Friday evening's New Mexico Symphony Orchsetra concert in Popejoy Hall confounded expectations. A wild and unconventional mass setting by Janacek was rendered tame while the lyrical Grieg Piano Concerto became a passionate testament.
With the highly individual Awadagin Pratt as guest soloist, it should have been anticipated that something out of the ordinary would take place in the Grieg. Pratt's interpretations seldom, if ever, veer into commonly accepted territory. That, of course, is what makes him such a fascinating artist. Marvelously immune to accepted thinking, he rigorously charts out his own relationship to a piece of music. It is a process that can lead to thrilling insights as well as puzzling detours.
In the case of the Grieg, Pratt entered fully into the Nordic sensibility and came up with a brooding meditation, full of lightning flashes and deep stillness. His formidable technique turned virtuosic intricacies into sudden emotional rushes welling up from a deep center, as if the psyche had suddenly burst its bounds. The quieter moments were transformed into monkish reflections so intimate that the listener seemed to be intruding on his privacy.
The first movement cadenza caught both extremes, its initial meditation disbursed with an explosion of power that then subsided into a contemplative close. The second movement offered quiet song in luminous tones that were reinforced by a lovely exchange with horn player Kurt Civilette. The third movement became a playful dance of release.
Guest conductor Kenneth Jean gave consistently sympathetic support to Pratt's interpretation.
In the second half, he and the orchestra and soloists, joined by the NMSO chorus, as always solidly prepared by their director Roger Melone, performed Janacek's Glagolitic Mass. A work of the composer's last years, this mass is an exuberant celebration of Slavic nationalism. The title refers to the Glagolitic script of the text, one of the Old Church Slavonic scripts. Janacek pours all of his dramatic powers, well honed in his operas, into this work, which was never intended for a liturgical setting.

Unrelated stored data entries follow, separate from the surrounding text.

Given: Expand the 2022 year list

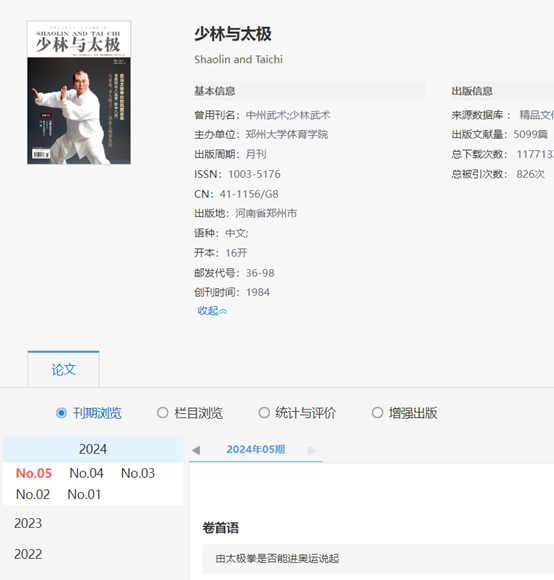Looking at the screenshot, I should (x=28, y=554).
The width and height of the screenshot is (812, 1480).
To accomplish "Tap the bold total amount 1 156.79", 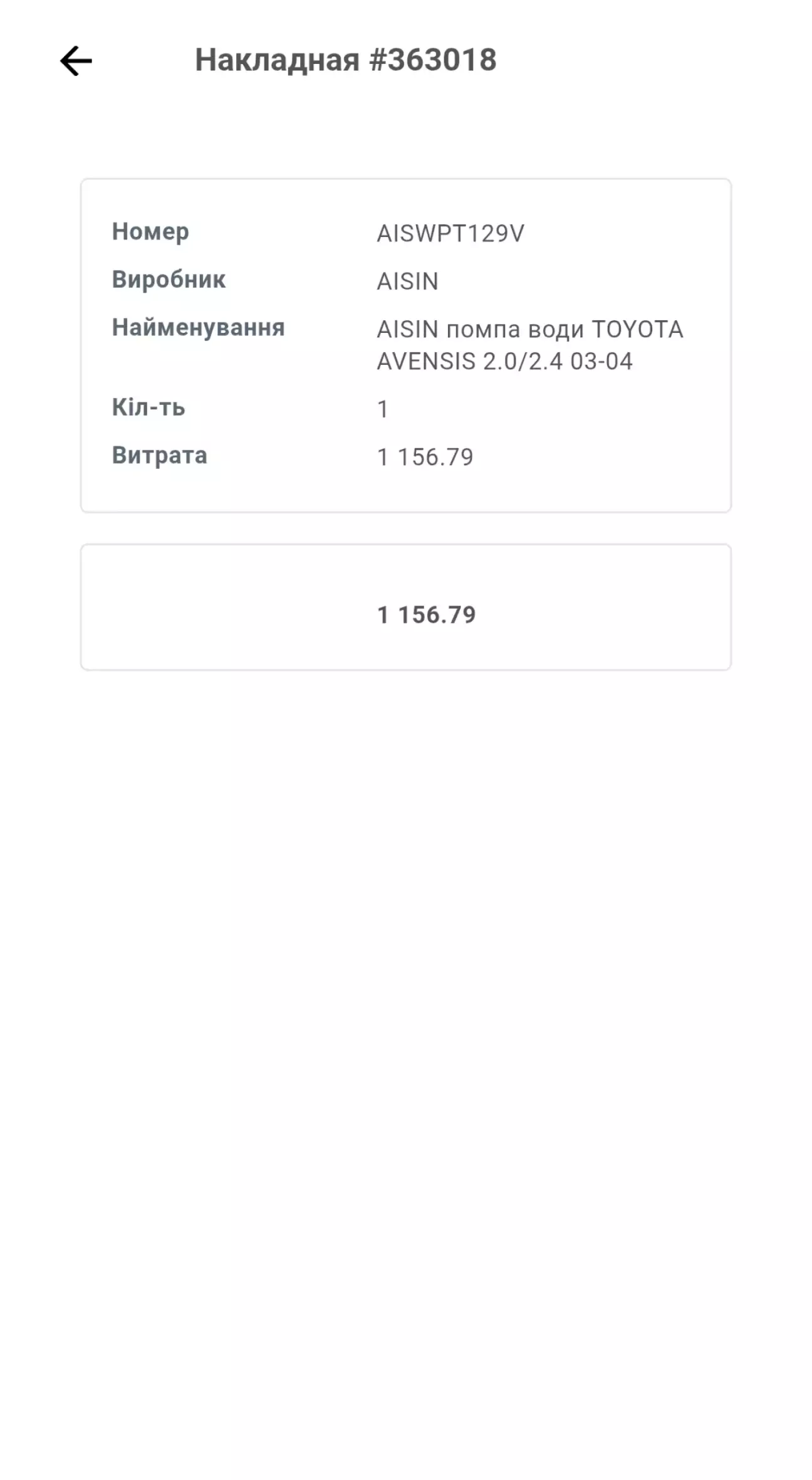I will click(x=426, y=615).
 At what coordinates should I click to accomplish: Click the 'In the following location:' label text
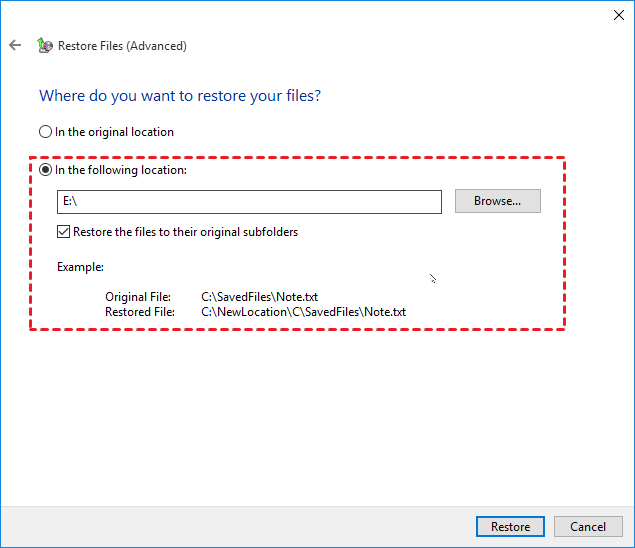121,170
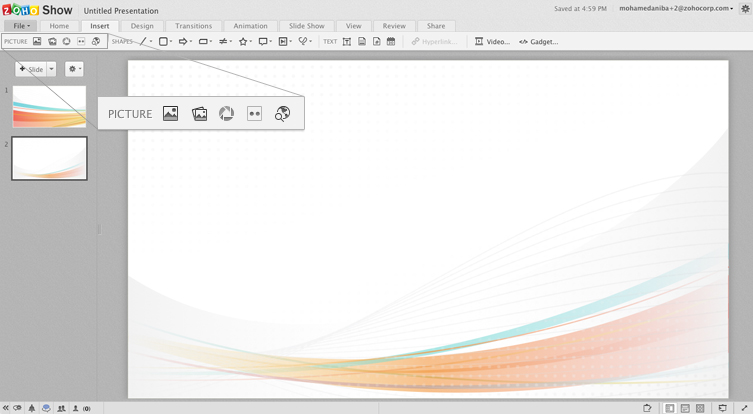Expand the new Slide layout dropdown arrow
753x414 pixels.
52,69
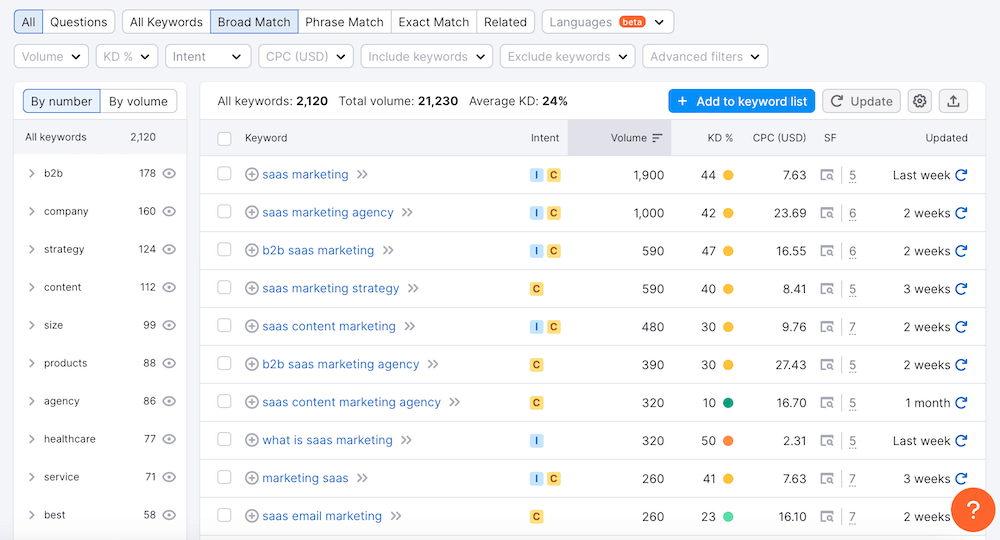
Task: Open the Volume filter dropdown
Action: (x=51, y=57)
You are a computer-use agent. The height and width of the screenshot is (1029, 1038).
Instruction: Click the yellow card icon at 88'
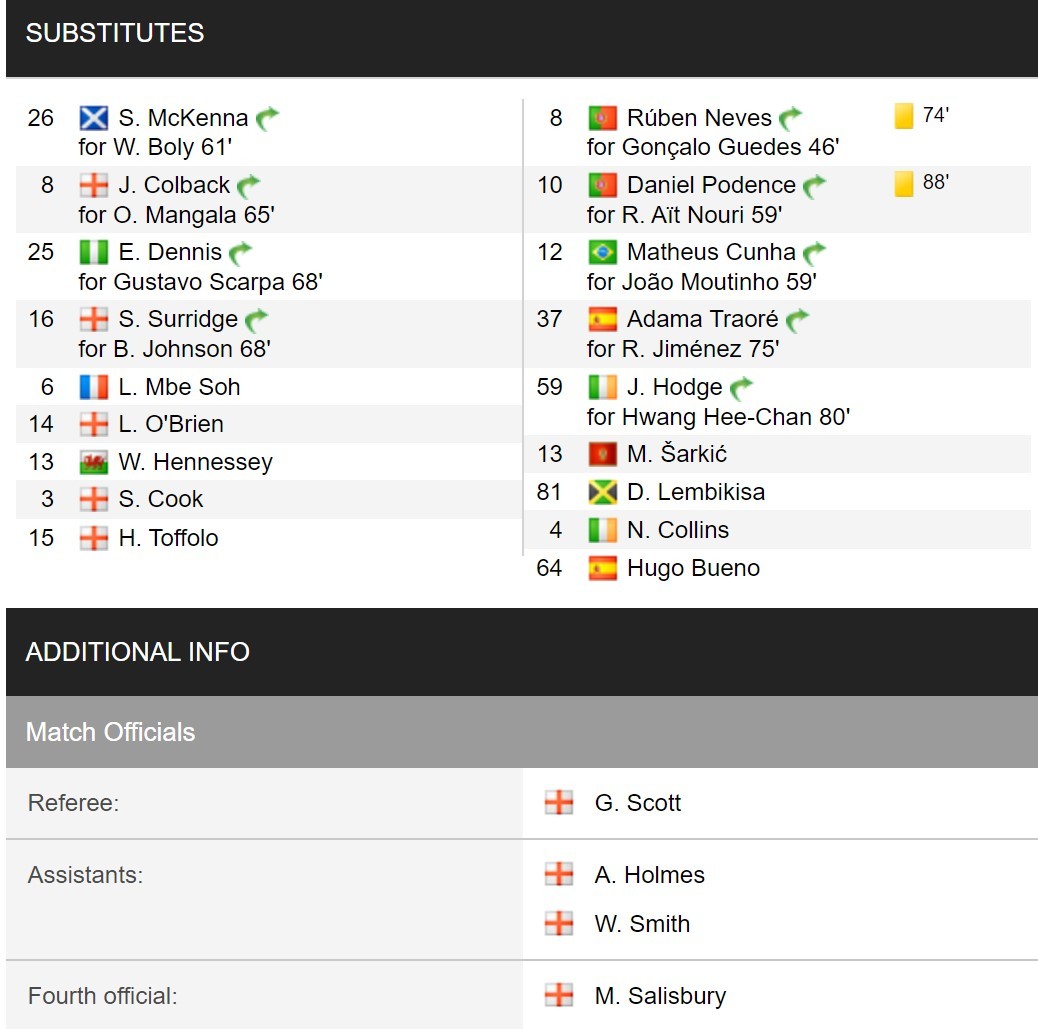pos(904,183)
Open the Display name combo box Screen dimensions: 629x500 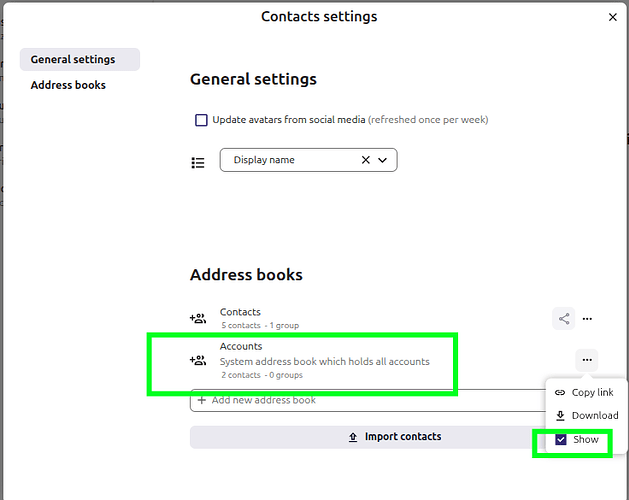290,160
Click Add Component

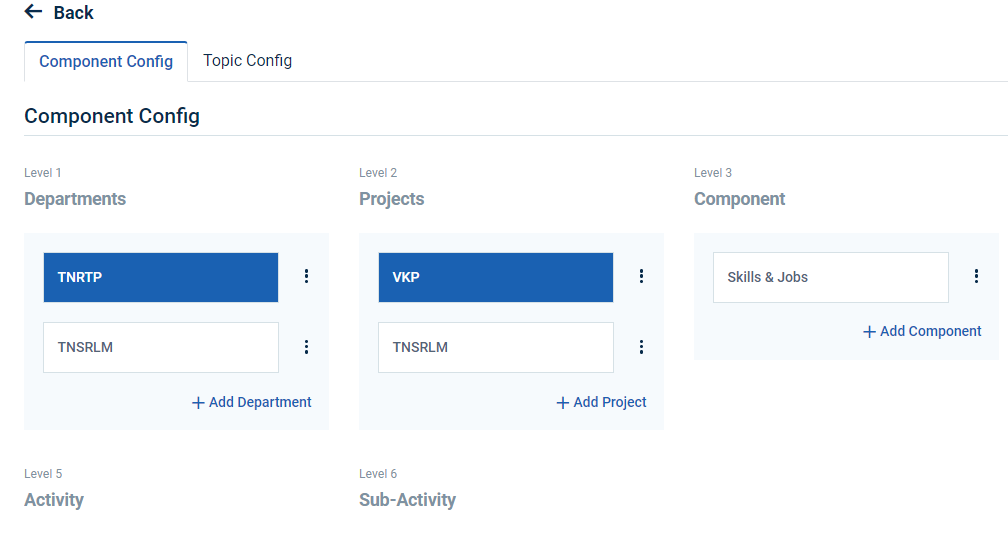(922, 331)
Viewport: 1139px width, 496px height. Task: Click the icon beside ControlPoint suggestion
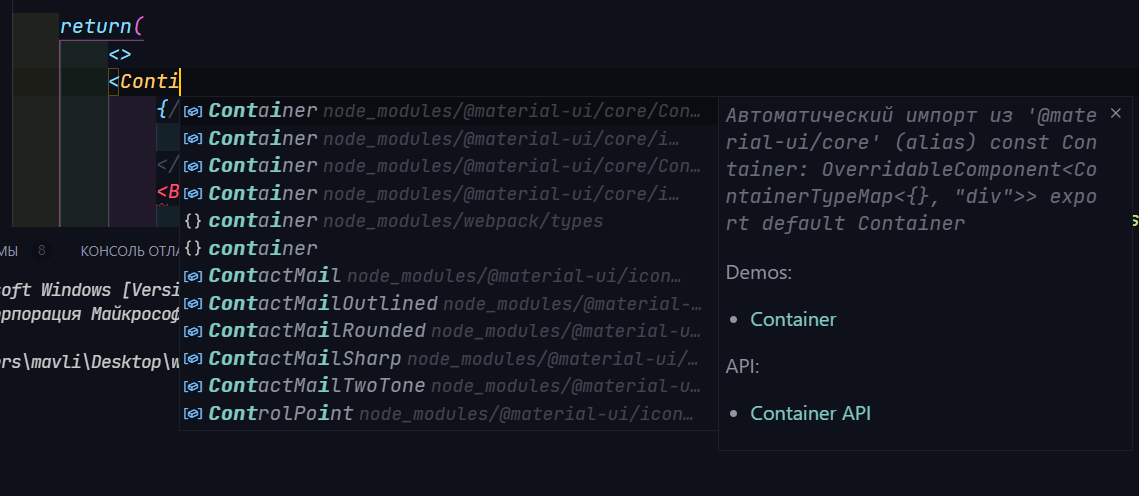pyautogui.click(x=192, y=414)
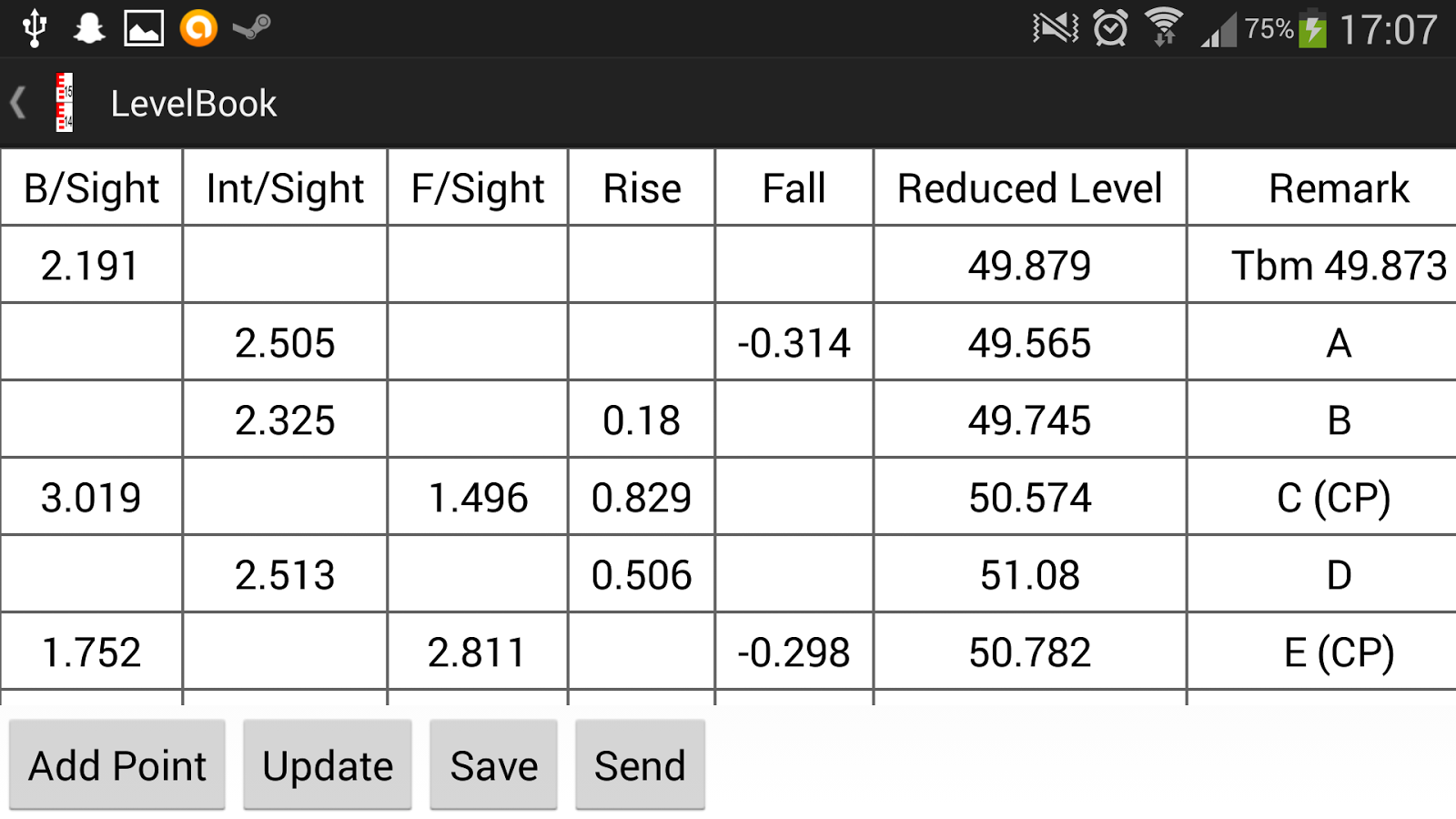Tap the Reduced Level column header
Viewport: 1456px width, 819px height.
pos(1029,188)
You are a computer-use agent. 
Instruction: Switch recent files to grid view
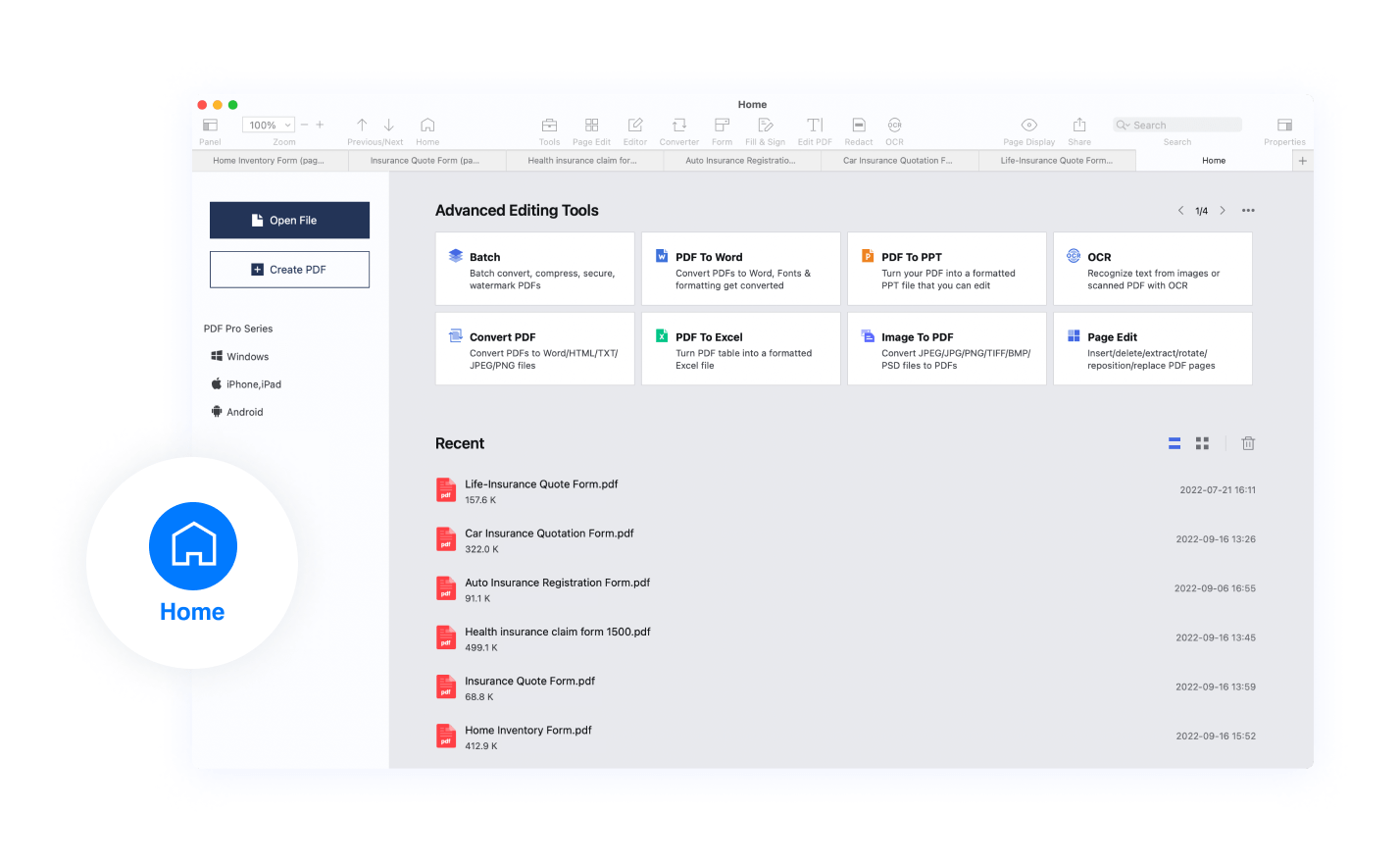(1202, 443)
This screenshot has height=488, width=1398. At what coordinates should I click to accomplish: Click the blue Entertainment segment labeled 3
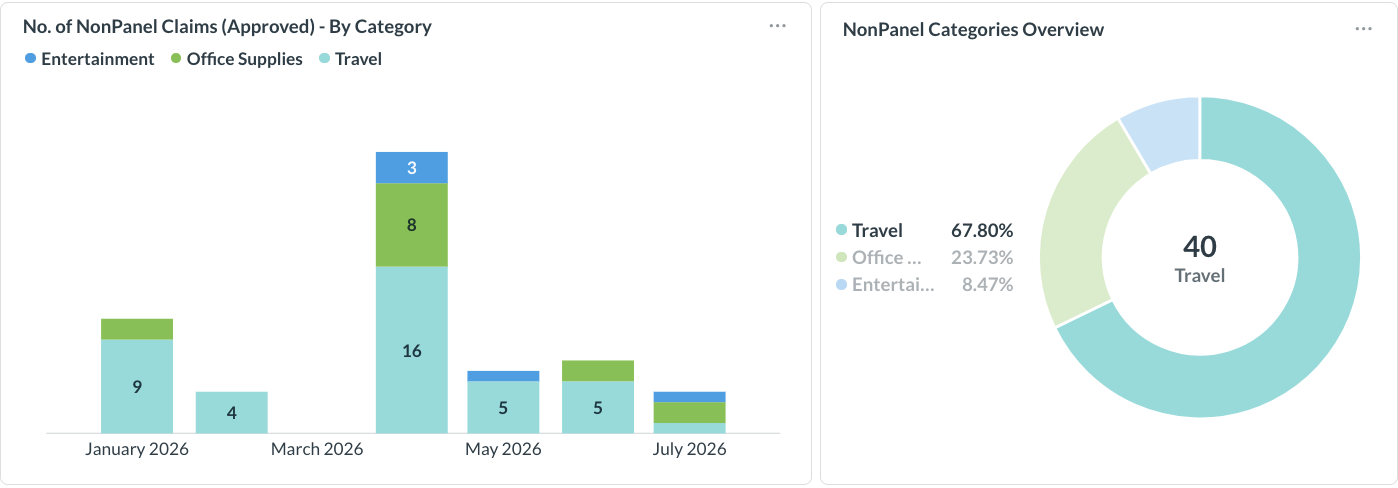coord(411,168)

Full credit goes to Jean and all assembled, including the four soloists, particularly the intensely expressive tenor Karl Dent, for the chance to hear this extraordinary work. That said, Jean's interpretation gave it only half life. Rather than framing the work with the Intrada at either end, he opened with the orchestral introduction. Ther is argument for his course, but it failed to arrest, despite soprano Barbara Shirvis's strong projection. Opening with the Intrada gives much more initial momentum. It also makes architectural sense for then two orchestral sections frame the five choral ones in a great arch with the mighty ``Credo'' at its center.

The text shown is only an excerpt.